No sé ustedes, pero para mí, el otoño empieza de verdad cuando aparece en el horno: la piada dei morti. Es un postre sencillo, casi tímido, pero en cuanto lo pruebas, te transporta al pasado. Las abuelas de nuestros abuelos la preparaban con lo que tenían: un poco de masa de pan, un chorrito de vino, un puñado de nueces. Nada más.
Hoy en día es más dulce, más rica; algunos le añaden miel, otros más frutos secos, otros unas pasas extra «porque es buena para la salud». Pero la esencia sigue siendo la misma: un postre para recordar, para compartir, para reconfortar cuando refresca. Y sí, se llama «piada dei morti» porque se preparaba para el Día de Todos los Santos, cuando la cocina se llenaba de aromas y las familias se reunían alrededor del horno.
La preparo todos los años a finales de octubre, cuando necesito una tarde tranquila y llena de fragancias.
Piada dei morti: una masa de pan, nueces, pasas y… ¡recuerdos! Piada de los Muertos
Tiempo de preparación: 25 minutos
Tiempo de levado: aproximadamente 3 horas + 1 hora
Tiempo de cocción: 30 minutos
Total: aproximadamente 4 horas y media (pero se pasa volando, te lo prometo)
Calorías
Aproximadamente 200 kcal por porción (para 10 porciones con eritritol) – 220 kcal con azúcar
Ingredientes
250 g de harina (la harina tipo 1 también sirve, para un sabor más rústico)

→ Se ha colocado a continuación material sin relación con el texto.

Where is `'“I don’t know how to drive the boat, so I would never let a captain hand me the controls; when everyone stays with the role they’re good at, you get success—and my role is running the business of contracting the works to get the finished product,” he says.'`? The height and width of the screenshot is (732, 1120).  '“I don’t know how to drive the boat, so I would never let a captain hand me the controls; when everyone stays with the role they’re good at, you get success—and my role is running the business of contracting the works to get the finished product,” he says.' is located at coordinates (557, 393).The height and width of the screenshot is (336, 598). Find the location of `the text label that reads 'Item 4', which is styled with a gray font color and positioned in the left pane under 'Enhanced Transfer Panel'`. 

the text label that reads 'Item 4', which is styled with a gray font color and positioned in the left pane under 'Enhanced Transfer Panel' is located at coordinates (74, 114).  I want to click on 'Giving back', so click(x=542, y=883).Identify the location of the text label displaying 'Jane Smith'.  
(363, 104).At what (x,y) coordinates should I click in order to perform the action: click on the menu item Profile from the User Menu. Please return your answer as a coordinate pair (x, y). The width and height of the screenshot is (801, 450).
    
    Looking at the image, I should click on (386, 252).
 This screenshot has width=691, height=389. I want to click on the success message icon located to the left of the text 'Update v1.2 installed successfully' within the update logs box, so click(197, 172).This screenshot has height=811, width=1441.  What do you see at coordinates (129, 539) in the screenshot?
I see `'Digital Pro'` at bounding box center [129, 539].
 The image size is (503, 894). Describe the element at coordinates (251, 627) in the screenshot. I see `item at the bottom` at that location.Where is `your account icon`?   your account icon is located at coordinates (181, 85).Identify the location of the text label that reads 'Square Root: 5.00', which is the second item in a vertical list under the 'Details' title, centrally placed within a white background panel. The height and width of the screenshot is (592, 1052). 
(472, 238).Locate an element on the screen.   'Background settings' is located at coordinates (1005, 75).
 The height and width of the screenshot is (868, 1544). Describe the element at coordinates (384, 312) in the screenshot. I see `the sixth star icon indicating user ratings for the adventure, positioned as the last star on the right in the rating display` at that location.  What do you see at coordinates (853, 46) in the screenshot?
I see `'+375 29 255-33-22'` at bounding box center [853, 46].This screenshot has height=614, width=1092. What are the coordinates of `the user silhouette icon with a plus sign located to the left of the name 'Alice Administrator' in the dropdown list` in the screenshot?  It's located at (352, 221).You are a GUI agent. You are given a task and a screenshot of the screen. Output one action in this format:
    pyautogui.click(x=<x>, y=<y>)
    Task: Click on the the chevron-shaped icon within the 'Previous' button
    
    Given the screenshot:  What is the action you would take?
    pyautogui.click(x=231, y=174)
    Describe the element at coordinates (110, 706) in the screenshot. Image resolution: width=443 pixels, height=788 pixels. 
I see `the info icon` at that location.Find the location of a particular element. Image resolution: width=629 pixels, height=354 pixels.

12 g de levadura fresca de cerveza (disuelta en un poco de leche tibia)
50 g de eritritol (o azúcar, si prefieres un sabor más clásico)
Pasas sultanas al gusto (yo uso muchas, pero es opcional)
Una pizca de sal
3 huevos enteros
50 g de mantequilla derretida
Un puñado de nueces peladas
Un puñado de almendras
Variaciones: algunas personas añaden una cucharada de miel o un poco de vino dulce (como Albana o Trebbiano). A veces le añado unas avellanas para darle más sabor.